The background of my study:
In a Gibbs sampling where we sample $X$ (the variable of interests) and $Y$ from $P(X|Y)$ and $P(Y|X)$ respectively, where $X$ and $Y$ are $k$-dimensional random vectors. We know that the process is usually split into two stages:
- Burn-in Period, where we discard all the samples. Denote the samples as $X_1\sim X_t$ and $Y_1\sim Y_t$.
- "After-Burn-in" Period, where we average the samples $\bar{X} = \frac{1}{k}\sum_{i=1}^k X_{t+i}$ as our final desired result.
However, the samples in the "after-burn-in" sequence $X_{t+1}\sim X_{t+k}$ are not independently distributed. Therefore if I want to inspect the variance of the final result, it becomes
$$\operatorname{Var}[\bar{X}] = \operatorname{Var}\left[\sum_{i=1}^k X_{t+i}\right] = \frac{1}{k^2}\left(\sum_{i=1}^k\operatorname{Var}[X_{t+i}] + \sum_{i=1}^{k-1} \sum_{j=i+1}^k \operatorname{Cov}[X_{t+i},X_{t+j}]\right)$$
Here the term $\operatorname{Cov}[X_{t+i},X_{t+j}]$ is a $k\times k$ cross-covariance matrix applies to any $(i,j)$ with $i<j$.
For example, I have
$$X_{t+1} = (1,2,1)'\\ X_{t+2} = (1,0,2)'\\ X_{t+3} = (1,0,0)'\\ X_{t+4} = (5,0,-1)'$$
then I could estimate the covariance matrix $\operatorname{Cov}[X_{t+i}, X_{t+i+1}]$ with
$$ \frac{1}{3}\sum_{i=1}^3 (X_{t+i}-\mu_{t+i})(X_{t+i+1}-\mu_{t+i+1})' $$
Now I am interested in if the resulting estimation is significantly non-zero so that I need to include it into my variance estimation of $\operatorname{Var}[\bar{X}]$.
So here comes my questions:
- We sample $X_{t+i}$ from $P(X_{t+i}|Y_{t+i})$. Since $Y_{t+i}$ is changing, I think $X_{t+i}$ and $X_{t+i+1}$ are not from the same distribution, so $\operatorname{Cov}[X_{t+i},X_{t+j}]$ is not the same as $\operatorname{Cov}[X_{t+i},X_{t+i}]$. Is this statement correct?

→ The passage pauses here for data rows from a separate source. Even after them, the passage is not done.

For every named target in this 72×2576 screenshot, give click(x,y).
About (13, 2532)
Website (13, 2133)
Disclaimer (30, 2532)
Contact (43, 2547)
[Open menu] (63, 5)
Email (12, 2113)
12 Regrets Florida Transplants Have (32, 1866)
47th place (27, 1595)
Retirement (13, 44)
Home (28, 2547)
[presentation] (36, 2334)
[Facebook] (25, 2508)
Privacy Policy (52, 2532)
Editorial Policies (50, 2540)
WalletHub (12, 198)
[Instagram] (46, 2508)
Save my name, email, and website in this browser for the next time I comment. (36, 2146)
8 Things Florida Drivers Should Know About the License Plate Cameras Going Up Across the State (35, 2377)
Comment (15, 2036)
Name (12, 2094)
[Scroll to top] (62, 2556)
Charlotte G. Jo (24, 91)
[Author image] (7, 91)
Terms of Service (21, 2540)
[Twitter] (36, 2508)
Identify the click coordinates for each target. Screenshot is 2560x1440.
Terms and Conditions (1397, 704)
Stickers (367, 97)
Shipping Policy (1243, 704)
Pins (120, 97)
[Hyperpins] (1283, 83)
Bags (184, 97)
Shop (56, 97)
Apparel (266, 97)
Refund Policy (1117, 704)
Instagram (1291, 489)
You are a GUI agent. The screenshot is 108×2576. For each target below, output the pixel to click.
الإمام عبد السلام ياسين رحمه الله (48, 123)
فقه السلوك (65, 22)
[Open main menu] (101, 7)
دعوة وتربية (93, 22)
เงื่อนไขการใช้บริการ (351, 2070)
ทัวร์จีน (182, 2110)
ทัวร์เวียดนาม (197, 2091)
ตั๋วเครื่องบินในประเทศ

- Suppose I have enough data to estimate $\operatorname{Cov}[X_{t+i},X_{t+i+1}]$ (neighboring samples in the sequence), is there any way to test if the covariance matrix is significantly a non-zero matrix? Broadly speaking, I am interested in an indicator which guides me to some meaningful cross-covariance matrices that should be included in my final variance estimation.